In [40]: capitals.crs
Out[40]:
<Projected CRS: EPSG:3395>
Name: WGS 84 / World Mercator
Axis Info [cartesian]:
- E[east]: Easting (metre)
- N[north]: Northing (metre)
Area of Use:
- name: World between 80°S and 84°N.
- bounds: (-180.0, -80.0, 180.0, 84.0)
Coordinate Operation:
- name: World Mercator
- method: Mercator (variant A)
Datum: World Geodetic System 1984 ensemble
- Ellipsoid: WGS 84
- Prime Meridian: Greenwich
# make 500km buffer
In [41]: capitals['geometry']= capitals.buffer(500000)
In [42]: capitals.plot();
To select only the portion of countries within 500km of a capital, we specify the how
option to be “intersect”, which creates a new set of polygons where these two layers overlap:
In [43]: country_cores = countries.overlay(capitals, how='intersection')
In [44]: country_cores.plot(alpha=0.5, edgecolor='k', cmap='tab10');
Changing the “how” option allows for different types of overlay operations. For example, if we were interested in the portions of countries far from capitals (the peripheries), we would compute the difference of the two.
In [45]: country_peripheries = countries.overlay(capitals, how='difference')
In [46]: country_peripheries.plot(alpha=0.5, edgecolor='k', cmap='tab10');
keep_geom_type keyword¶
In default settings, overlay()
returns only geometries of the same geometry type as GeoDataFrame
(left one) has, where Polygon and MultiPolygon is considered as a same type (other types likewise).

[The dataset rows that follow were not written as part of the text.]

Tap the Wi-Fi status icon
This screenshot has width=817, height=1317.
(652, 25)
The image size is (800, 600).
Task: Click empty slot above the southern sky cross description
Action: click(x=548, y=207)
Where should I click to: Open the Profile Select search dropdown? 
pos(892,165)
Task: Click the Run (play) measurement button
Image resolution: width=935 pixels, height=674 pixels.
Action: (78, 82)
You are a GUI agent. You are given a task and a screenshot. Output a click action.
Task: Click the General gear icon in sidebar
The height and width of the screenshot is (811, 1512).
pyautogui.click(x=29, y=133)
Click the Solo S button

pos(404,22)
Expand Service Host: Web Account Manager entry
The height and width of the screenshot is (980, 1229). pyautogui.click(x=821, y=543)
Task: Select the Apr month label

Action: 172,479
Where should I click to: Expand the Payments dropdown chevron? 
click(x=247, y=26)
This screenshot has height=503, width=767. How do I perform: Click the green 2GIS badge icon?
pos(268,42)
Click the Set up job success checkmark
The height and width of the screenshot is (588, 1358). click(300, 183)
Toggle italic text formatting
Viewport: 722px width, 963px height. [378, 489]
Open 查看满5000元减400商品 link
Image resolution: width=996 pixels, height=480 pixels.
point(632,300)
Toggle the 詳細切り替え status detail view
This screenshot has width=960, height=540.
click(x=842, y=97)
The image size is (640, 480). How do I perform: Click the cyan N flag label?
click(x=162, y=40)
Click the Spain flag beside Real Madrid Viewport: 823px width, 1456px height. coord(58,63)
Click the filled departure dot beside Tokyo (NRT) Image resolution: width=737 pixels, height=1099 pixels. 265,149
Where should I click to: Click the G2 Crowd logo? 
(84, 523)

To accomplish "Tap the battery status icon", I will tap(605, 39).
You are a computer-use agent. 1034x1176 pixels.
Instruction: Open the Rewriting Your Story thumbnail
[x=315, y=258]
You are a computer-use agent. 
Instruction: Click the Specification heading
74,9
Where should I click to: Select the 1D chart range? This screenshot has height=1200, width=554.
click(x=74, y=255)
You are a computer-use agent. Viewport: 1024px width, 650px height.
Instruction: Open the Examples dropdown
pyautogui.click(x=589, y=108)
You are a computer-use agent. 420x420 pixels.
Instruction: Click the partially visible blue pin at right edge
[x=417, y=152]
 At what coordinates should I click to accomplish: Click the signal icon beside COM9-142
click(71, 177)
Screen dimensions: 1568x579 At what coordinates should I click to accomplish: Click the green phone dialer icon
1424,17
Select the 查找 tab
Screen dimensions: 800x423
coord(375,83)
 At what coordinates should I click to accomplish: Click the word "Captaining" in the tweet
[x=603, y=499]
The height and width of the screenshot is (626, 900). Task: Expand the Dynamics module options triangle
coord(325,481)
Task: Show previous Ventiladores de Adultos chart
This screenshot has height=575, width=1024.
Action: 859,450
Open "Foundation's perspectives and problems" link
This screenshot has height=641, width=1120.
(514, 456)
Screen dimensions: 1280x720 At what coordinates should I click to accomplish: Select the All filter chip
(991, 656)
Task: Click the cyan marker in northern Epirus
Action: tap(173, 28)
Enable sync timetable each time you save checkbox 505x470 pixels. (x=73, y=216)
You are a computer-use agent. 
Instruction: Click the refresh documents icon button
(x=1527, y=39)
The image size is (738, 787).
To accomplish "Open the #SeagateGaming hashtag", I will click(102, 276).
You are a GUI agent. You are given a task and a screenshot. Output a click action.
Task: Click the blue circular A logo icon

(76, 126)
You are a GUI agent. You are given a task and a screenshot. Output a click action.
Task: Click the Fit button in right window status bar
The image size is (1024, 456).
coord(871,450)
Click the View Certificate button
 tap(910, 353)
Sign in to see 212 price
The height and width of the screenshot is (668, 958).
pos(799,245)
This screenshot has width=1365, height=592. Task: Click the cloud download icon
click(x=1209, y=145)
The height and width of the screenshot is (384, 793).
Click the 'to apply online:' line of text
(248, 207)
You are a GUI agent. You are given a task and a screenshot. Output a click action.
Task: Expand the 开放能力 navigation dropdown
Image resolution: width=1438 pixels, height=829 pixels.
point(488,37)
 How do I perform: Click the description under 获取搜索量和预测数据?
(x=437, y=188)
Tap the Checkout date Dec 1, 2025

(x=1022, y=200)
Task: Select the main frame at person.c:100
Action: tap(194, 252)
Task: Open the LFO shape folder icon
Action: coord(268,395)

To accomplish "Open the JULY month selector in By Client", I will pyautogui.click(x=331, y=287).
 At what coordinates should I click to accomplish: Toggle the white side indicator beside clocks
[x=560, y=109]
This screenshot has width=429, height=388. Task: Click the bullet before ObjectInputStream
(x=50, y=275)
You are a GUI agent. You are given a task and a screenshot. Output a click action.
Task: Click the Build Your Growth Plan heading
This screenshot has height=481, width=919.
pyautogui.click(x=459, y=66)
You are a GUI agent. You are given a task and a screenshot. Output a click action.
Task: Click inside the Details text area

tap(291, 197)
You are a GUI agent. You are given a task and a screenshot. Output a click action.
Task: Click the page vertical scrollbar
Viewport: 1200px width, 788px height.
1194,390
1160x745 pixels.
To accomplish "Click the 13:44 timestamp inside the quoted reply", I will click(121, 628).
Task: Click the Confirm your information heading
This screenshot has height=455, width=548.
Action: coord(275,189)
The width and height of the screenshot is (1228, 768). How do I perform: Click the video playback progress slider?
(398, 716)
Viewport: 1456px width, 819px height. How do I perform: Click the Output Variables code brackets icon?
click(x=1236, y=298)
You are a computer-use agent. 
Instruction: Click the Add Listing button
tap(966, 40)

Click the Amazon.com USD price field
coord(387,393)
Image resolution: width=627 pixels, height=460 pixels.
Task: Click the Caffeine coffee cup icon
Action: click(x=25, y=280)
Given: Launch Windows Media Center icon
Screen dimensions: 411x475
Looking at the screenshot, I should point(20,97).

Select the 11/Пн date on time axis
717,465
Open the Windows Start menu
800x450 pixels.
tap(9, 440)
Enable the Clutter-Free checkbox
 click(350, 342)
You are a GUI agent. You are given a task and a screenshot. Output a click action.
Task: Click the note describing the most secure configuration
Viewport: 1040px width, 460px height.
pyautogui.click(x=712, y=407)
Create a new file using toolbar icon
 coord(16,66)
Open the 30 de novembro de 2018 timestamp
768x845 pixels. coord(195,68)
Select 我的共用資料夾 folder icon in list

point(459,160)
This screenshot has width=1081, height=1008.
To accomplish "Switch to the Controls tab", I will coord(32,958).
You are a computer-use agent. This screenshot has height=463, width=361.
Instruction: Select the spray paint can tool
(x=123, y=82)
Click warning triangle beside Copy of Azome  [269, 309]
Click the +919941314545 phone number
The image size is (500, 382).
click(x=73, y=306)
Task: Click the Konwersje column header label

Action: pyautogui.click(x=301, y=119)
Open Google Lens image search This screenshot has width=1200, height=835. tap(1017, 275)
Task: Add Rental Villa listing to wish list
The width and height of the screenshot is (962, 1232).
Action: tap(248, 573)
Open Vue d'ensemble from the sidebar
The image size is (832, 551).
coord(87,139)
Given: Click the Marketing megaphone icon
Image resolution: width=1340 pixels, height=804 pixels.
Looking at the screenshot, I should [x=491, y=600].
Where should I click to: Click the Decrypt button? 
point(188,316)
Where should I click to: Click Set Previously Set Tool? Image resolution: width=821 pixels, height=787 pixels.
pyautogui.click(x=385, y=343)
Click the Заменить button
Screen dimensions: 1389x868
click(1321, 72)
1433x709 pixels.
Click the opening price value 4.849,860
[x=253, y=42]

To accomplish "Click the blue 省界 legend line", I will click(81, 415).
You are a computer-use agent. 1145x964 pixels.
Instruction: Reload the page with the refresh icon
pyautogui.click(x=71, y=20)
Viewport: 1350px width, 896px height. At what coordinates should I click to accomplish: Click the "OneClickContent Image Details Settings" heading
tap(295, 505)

You can control this behavior using keep_geom_type
option, which is set to
True by default. Once set to False, overlay
will return all geometry types resulting from
selected set-operation. Different types can result for example from intersection of touching geometries,
where two polygons intersects in a line or a point.